Book Review: The City We Became, The Great Cities, Book 1, N.K. Jemisin
Fantasy: The City We Became, The Great Cities, Book 1, N.K. Jemisin
N.K. Jemisin is the first person to win the Hugo Award for Best Novel three years in a row. In 2016 she became the first African American writer to win the Hugo in that category. In a relatively short time she has gone from being one of the best SFF writers to being simply one of the best living writers. Her next trilogy, The Great Cities, begins with an amazing fantasy about New York City: The City We Became. After reading it, I am awestruck.
A young multiracial man, perhaps 20 or so, begins creating street murals that show a New York of dreams–or maybe nightmares. Soon, he begins living this nightmare himself. He sees things that others cannot see, responds to stimuli others do not notice, and eventually faces an attack on the Williamsburg Bridge from a creature that almost no one else can see. He survives. Barely.
Within hours, a few others begin to see and experience similar things. A newcomer to the city, going by the name of Manny, can no longer remember his life before arriving in NYC. He knows, though, that he must get to the FDR highway, where he fights another creature that is invisible to most of the other drivers.
A Lenape woman named Bronca faces her own battles in her Bronx community. Brooklyn, an African American borough councilwoman and former rapper, gets summoned into Manhattan to rescue Mannie. A young Indian immigrant uses mathematical teleportation to face a monster rising from a backyard pool in Queens. And Aislyn faces both monsters outside and monsters within her home and within her self as she listens to the siren call of the city from her home on Staten Island.
I married a New Yorker and lived for a year and a half on Staten Island myself (and like many other Staten Islanders, I worked in Manhattan). It is perhaps not surprising that in a book where the city literally comes to life, the setting is a powerful character itself.
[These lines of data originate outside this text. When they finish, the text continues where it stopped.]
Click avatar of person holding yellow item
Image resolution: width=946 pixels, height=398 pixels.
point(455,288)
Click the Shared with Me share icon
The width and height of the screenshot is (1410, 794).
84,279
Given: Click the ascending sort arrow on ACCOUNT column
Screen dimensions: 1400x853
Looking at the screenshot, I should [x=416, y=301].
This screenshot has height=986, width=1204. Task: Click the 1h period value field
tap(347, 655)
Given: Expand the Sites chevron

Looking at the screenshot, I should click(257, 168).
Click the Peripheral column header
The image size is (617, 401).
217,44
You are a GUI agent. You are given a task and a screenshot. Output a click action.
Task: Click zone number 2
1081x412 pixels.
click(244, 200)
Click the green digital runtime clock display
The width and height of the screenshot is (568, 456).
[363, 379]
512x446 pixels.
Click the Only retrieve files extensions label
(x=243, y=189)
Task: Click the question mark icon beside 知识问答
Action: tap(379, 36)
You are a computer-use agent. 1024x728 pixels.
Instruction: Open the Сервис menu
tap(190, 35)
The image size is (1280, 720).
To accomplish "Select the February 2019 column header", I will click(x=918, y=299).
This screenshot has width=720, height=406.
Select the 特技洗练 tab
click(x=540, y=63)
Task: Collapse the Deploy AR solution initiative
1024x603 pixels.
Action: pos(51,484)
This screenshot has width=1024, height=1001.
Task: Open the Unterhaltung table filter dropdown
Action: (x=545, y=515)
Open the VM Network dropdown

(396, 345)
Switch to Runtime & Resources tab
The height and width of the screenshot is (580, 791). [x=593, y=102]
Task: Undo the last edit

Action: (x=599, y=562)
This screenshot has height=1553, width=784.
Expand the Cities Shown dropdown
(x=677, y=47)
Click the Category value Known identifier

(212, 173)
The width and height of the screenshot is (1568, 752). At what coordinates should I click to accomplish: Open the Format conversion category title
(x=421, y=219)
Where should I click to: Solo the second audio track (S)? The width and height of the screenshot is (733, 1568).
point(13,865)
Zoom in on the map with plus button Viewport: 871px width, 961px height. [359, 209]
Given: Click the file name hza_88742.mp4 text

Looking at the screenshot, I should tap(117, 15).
Jemisin knows the people, knows the neighborhoods, knows the thrall the city holds over those who love her. The five boroughs are tightly intertwined, yet in some ways are almost five separate countries. They may share a common language and a common city government. They may work in one borough and shop in another and dine in a third and live in a fourth and go to church in the fifth, but the people there are fiercely territorial. If an outsider asks, “Where are you from,” the easy answer might be “New York City.” But if another New Yorker asks, the answer is much more specific: Bay Ridge or Upper East Side, Staten Island or Jamaica. These differences and rivalries create a rich landscape for Jemisin’s novel and she employs it dynamically and flawlessly.
The City We Became is many things. An homage to one of the world’s great cities. A celebration of multiethnicity. A brilliant fantasy novel. A masterwork by a great writer who is demonstrating that her best work may lie ahead of us. N.K. Jemisin imagines different worlds. We have the extraordinary privilege right now of living in hers.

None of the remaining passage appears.